Nun sind also drei Zehen verpflastert. Das gehört irgendwie dazu.
An der nächsten offenen Bar trinken wir noch Kaffee bzw. Bier und laufen weiter an der Kirche Saint Martin vorbei. Wir können nur kurz an der Seite reinschauen, da drin gerade gewischt wird.
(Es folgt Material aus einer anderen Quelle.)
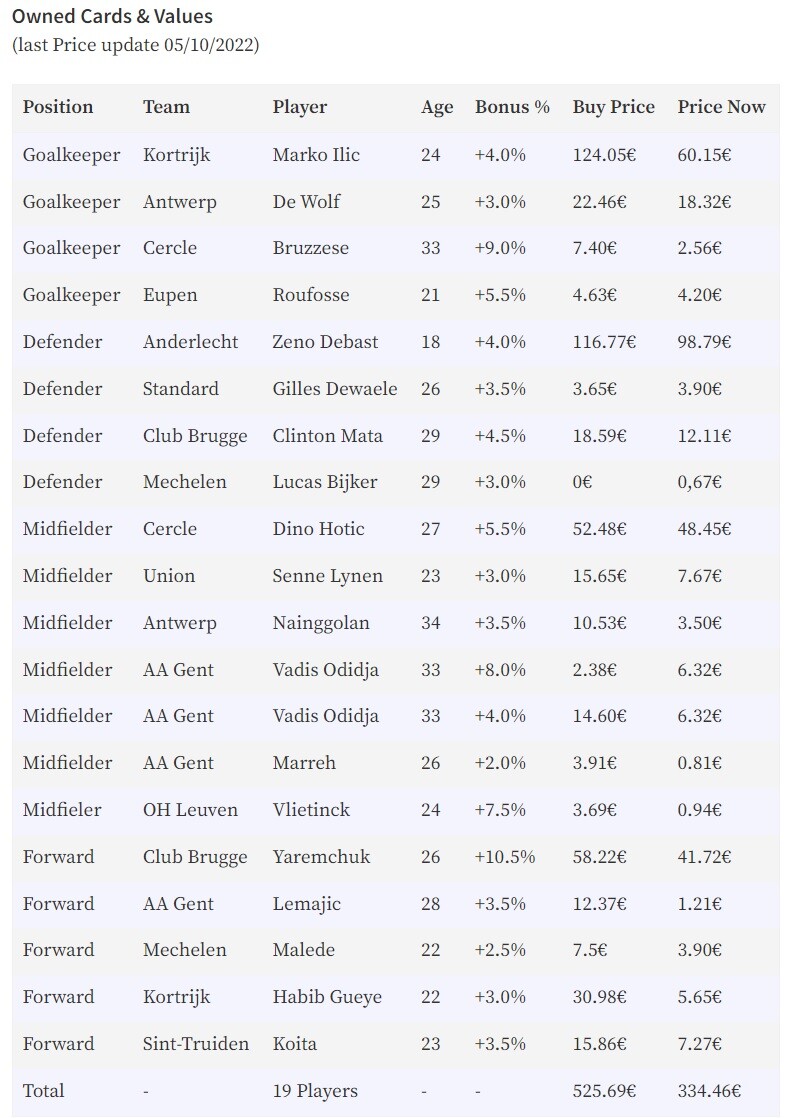785x1118 pixels.
Task: Click the Nainggolan player name
Action: point(321,623)
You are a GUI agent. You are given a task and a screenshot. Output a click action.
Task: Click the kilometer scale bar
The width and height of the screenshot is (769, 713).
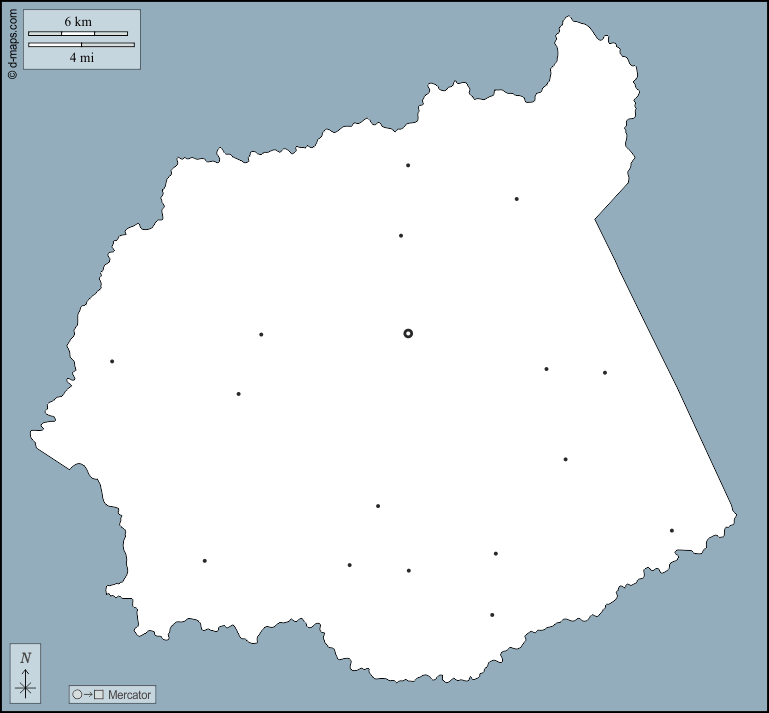(x=78, y=34)
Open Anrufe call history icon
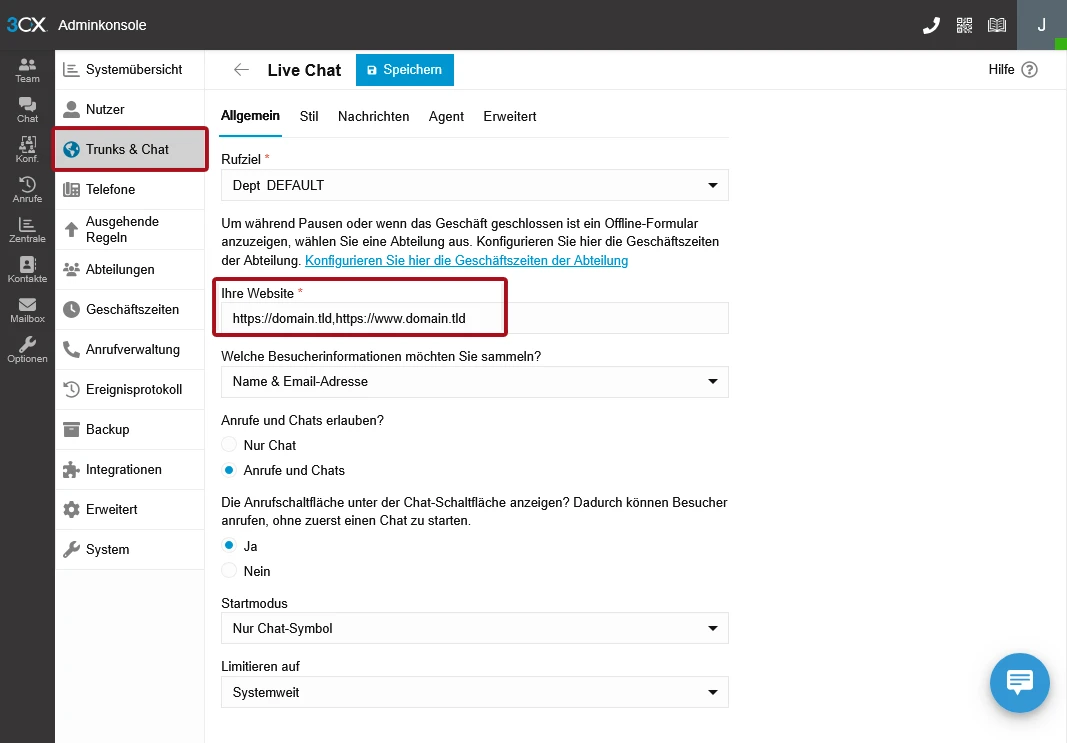The image size is (1067, 743). [27, 189]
Die letzten Kilometer führen noch einmal durch Felder am Kanal entlang bis nach Garlasco. Holger hat das Hotel Il Pino reserviert. Auch wieder für 65€. Als wir ankommen, denke ich, es muss ein Irrtum sein. Wir stehen vor einem alten Palazzi, der in einem völlig zugewucherten Garten steht! Holger entdeckt links davon ein Schild, dass uns in den Hinterhof führt. Hier steht ein Nebengebäude und die Rezeption ist im Hintergebäude. Wir checken ein und werden in den 1. Stock des Nebengebäudes geführt. Der Flur riecht super muffig, das Zimmer nicht ganz so schlimm. Am Fenster gibt es kein Fliegengitter und so schlagen wir auch hier die Mücken tot. An der Wand sind Stockflecken. Da weiß man, woher der Wind weht! Nur der Schlüssel, die weißen Frotteehandtücher und das Duschbadflakon lassen ahnen, dass wir in einem Hotel sind. Aber die Dusche ist heiß... Übrigens, das Hotel hat 💫💫💫 3 Sterne!!!😅
Am heutigen Tag stehen 308 km in der Zusammenfassung unserer App seit Urlaubsbeginn. Das ist doch mal was Rundes.